## DIRECTION
Lay out every line of the entries below as a numbered list, skipping blank lines and leaving the pictures out of your answer.

━━ RECORDS

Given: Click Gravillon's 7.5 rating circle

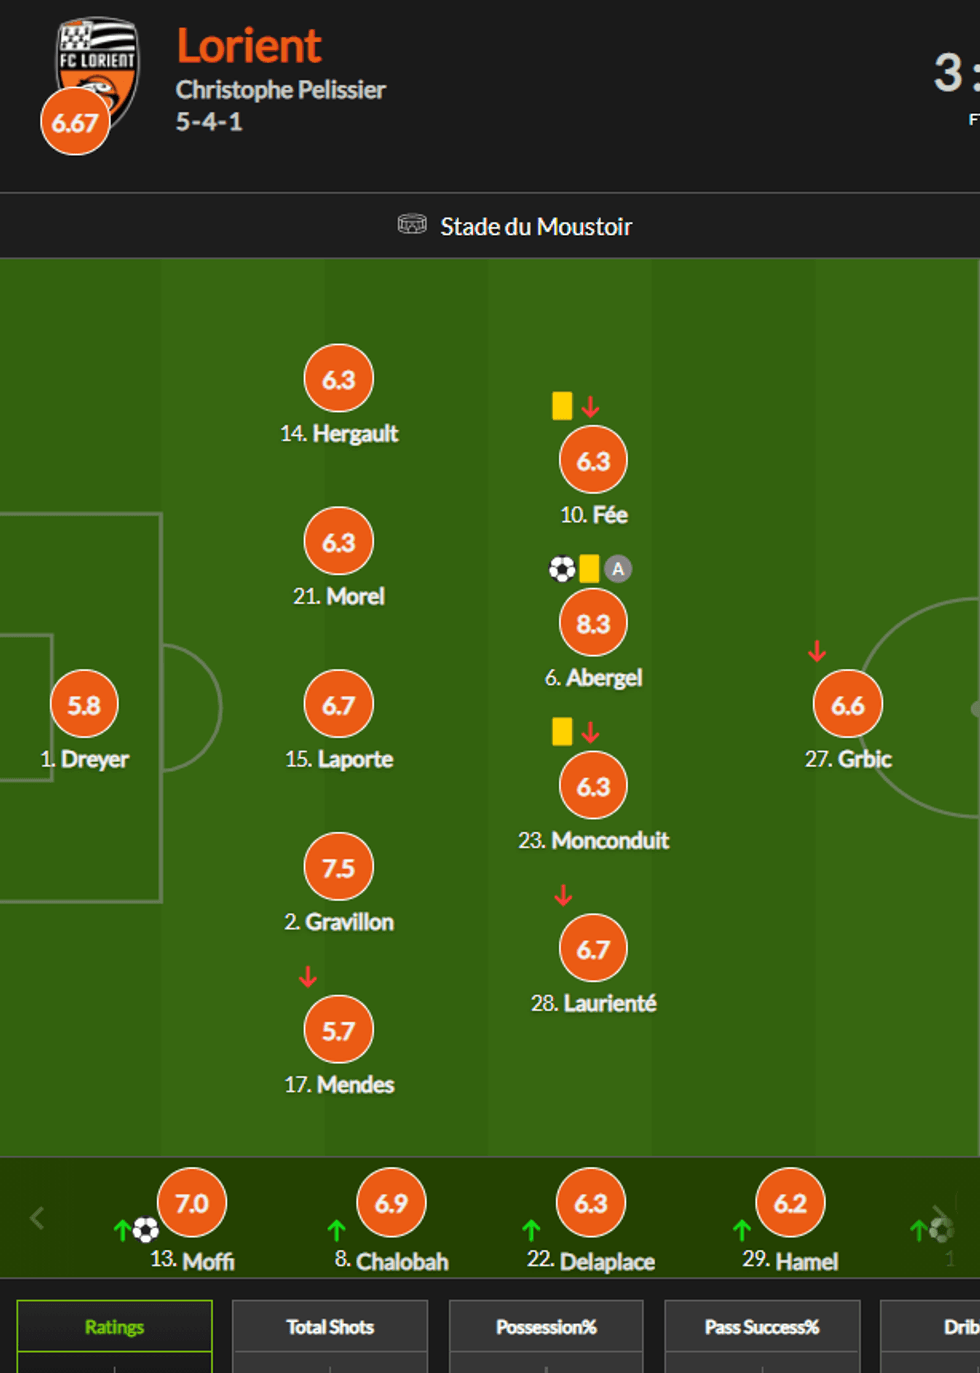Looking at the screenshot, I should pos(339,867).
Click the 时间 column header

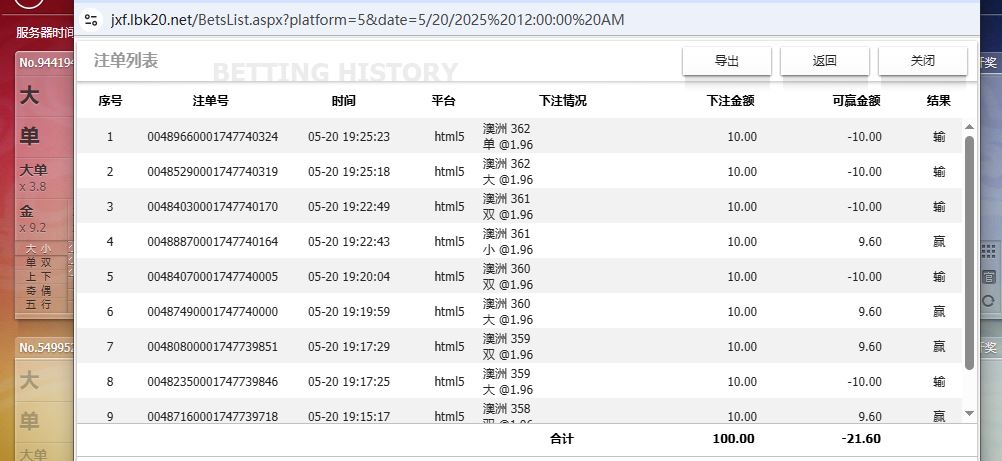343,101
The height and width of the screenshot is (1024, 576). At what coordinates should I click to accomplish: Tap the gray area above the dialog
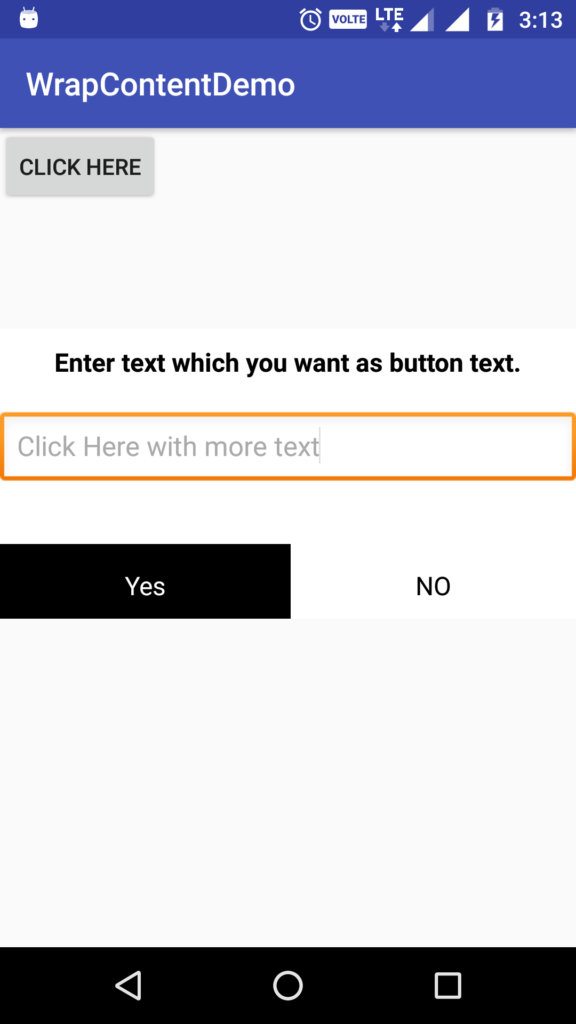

━━━━

## RESULT FOR THIS EXERCISE
1. Given: Click Gravillon's 7.5 rating circle
2. Looking at the screenshot, I should pos(339,867).
3. Click the 时间 column header
4. 343,101
5. The height and width of the screenshot is (1024, 576). At what coordinates should I click to accomplish: Tap the gray area above the dialog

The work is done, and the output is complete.